REQUIREMENT
Please keep pictures out and return the lines below exactly, from the one holding "You are a GUI" through the last, both included.
*** Opening DATASET CONTENT ***
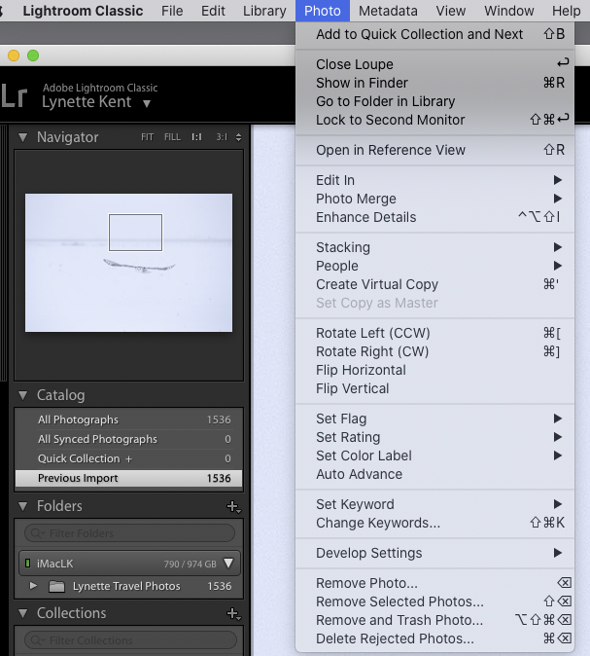
Task: Select Rotate Left (CCW) from menu
Action: (372, 333)
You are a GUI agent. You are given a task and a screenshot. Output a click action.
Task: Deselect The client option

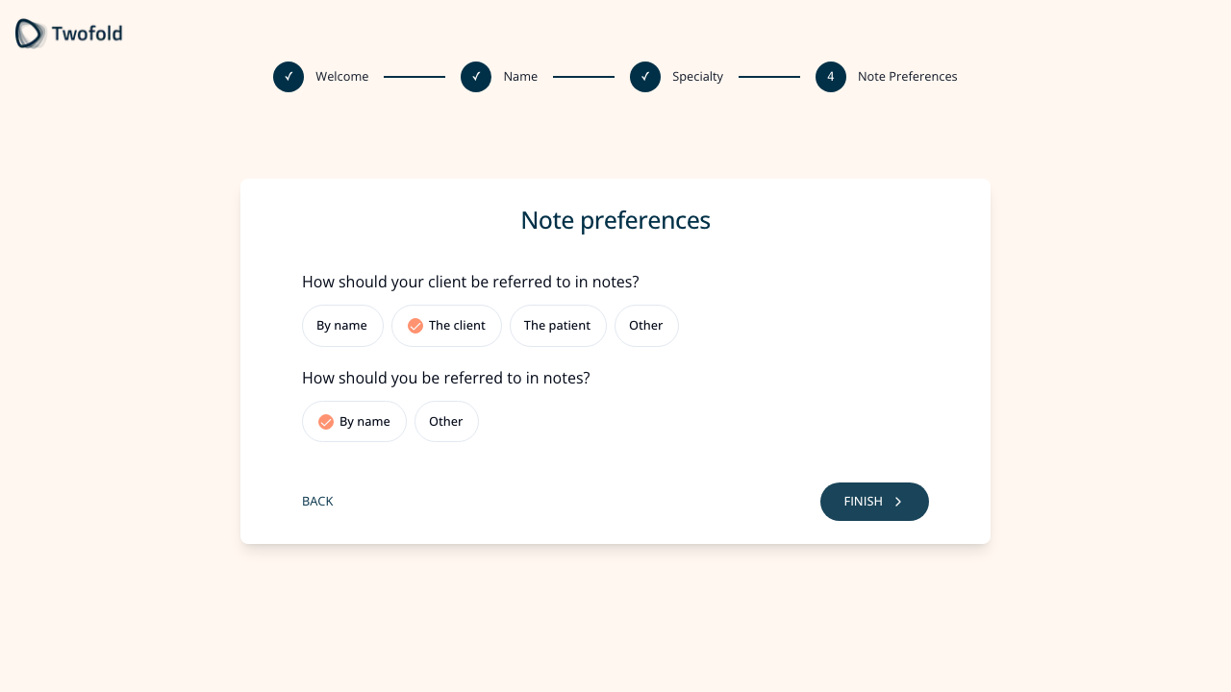446,326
*** Closing DATASET CONTENT ***
WRITTEN RESPONSE
You are a GUI agent. You are given a task and a screenshot. Output a click action.
Task: Deselect The client option

446,326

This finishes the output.